Another factor to consider is the constant hotter temperature in Costa Rica compared to Canada. Hotter temperatures will mean a lot more blood is diverted into your peripheral circulation. Might Paul have some chronic hidden infection in the peripheries of the body that caused ME/CFS symptoms, with this infection clearing up due to the increased blood supply?

Also, hotter temperatures will lead to increased sweating, which in turn means the activation of the sympathetic nervous system that controls sweating. So there may be some shift in the autonomic nervous system balance.

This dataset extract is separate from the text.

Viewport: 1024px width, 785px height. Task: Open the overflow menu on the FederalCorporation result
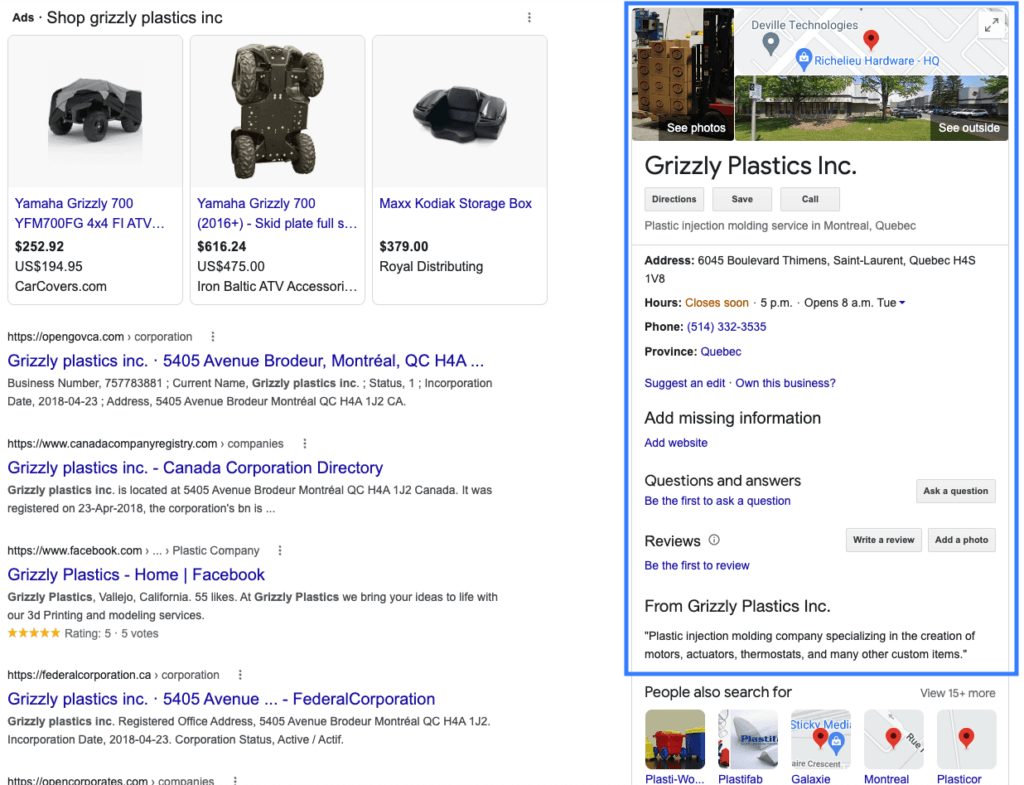click(x=239, y=675)
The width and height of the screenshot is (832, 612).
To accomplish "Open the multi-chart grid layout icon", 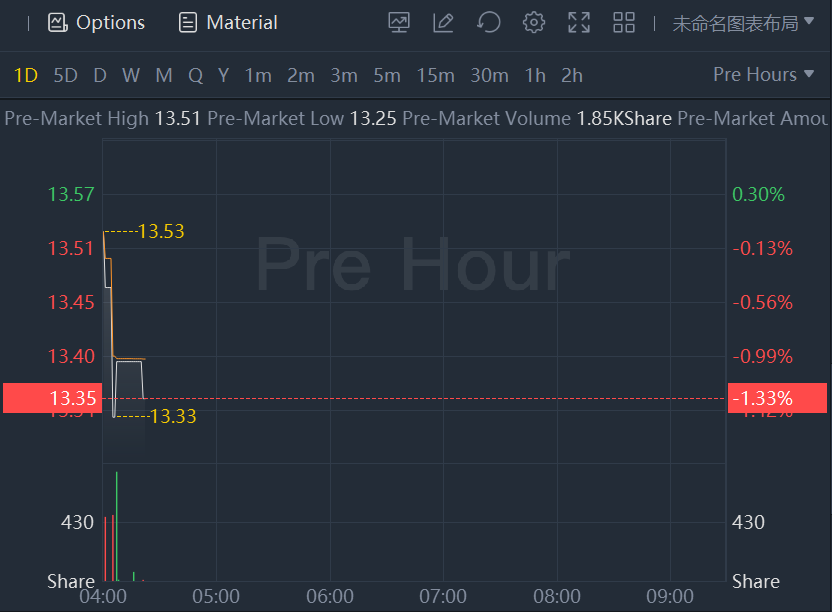I will (624, 22).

The far infrared light that comes from the sun in copious amounts in hot countries is another factor: far infrared has an anti-inflammatory effect (hence the anti-inflammatory benefits of far infrared saunas).

Increased heat may also ramp up tetrahydrobiopterin (BH4) levels (ref: 1), which may be deficient in ME/CFS (ref: 1).
 

Hip

Senior Member
Messages
17,824
I did buy one bright [SAD] lamp, but usually forget to use it!
Chris

I also have a SAD lamp (a homemade version), and also often forget to use it, even though I have SAD (and had it long before my ME/CFS). I tend to use my SAD lamp only when the winter blues hits hard, and then I use it every day for a while, until I start feeling better. Then I forget again!

The interesting thing is that you don't have to stare at the SAD lamp for it to work. Even if the lamp is placed more towards the peripheries of your vision (like say on top, below, or to the side of your computer screen), it will be just as effective. This is because the photosensitive ganglion cells that respond to this light are evenly distributed across your retina, so no matter what angle the light comes in to your eye, it will still activate the same number of these cells, as long as the SAD lamp is somewhere within your visual field. So you can get on with using a computer, reading a book, etc while still being treated by the SAD lamp.

(The even distribution of the photosensitive ganglion cells contrasts to the uneven distribution of the rod and cone cells used in human vision, the latter are strongly concentrated at the center of the retina, which is why you only have high resolution vision at the center of your visual field. But the rod and cone cells do not come into the equation as far as SAD treatment is concerned).